Content starts

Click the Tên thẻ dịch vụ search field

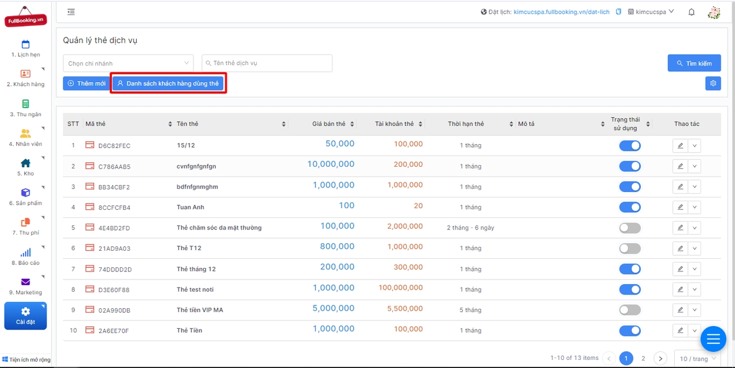[x=267, y=63]
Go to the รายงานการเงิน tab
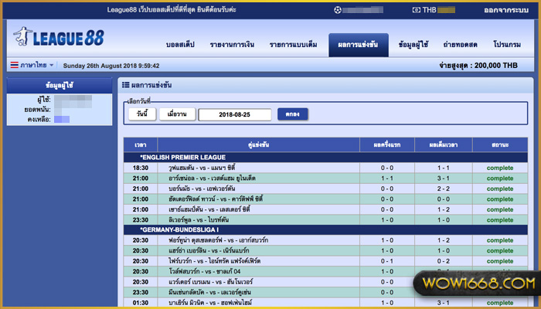 point(233,45)
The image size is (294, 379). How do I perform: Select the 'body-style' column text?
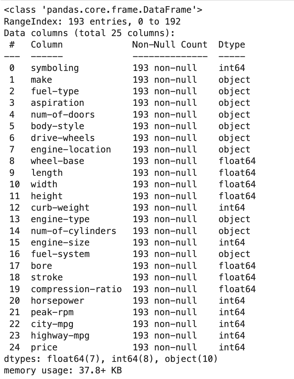click(x=57, y=126)
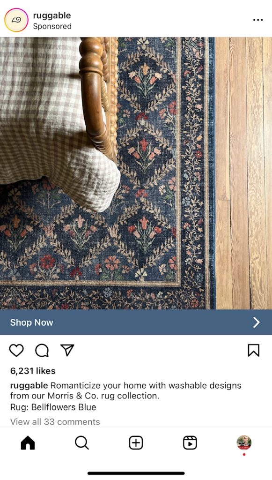Image resolution: width=272 pixels, height=480 pixels.
Task: Open the ruggable username in header
Action: [52, 15]
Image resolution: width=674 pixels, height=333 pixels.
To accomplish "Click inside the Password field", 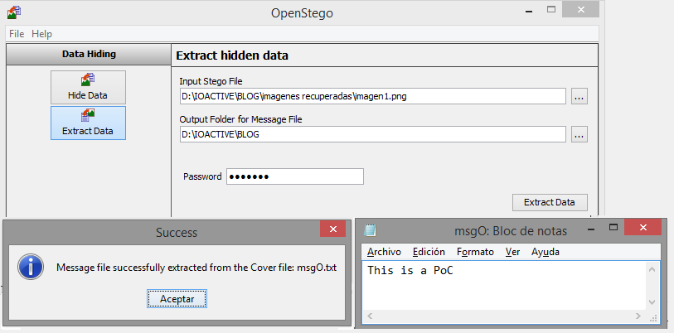I will coord(295,176).
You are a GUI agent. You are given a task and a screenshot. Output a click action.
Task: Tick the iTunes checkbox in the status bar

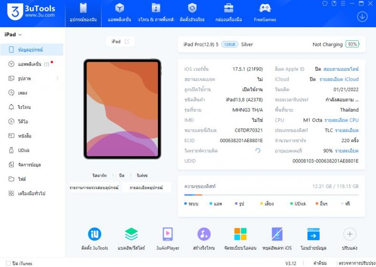[8, 263]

Content ends

The response must match the data line for line, from its first line through the line with "Image resolution: width=674", inclusive, and must leave out the pictures.

- WRITTEN REPLY -
Click the Tên thẻ dịch vụ search field

[x=267, y=63]
Go to the รายงานการเงิน tab
 point(233,45)
The image size is (294, 379). How do I perform: Select the 'body-style' column text?
click(x=57, y=126)
Image resolution: width=272 pixels, height=480 pixels.
Task: Open the ruggable username in header
Action: [52, 15]
Image resolution: width=674 pixels, height=333 pixels.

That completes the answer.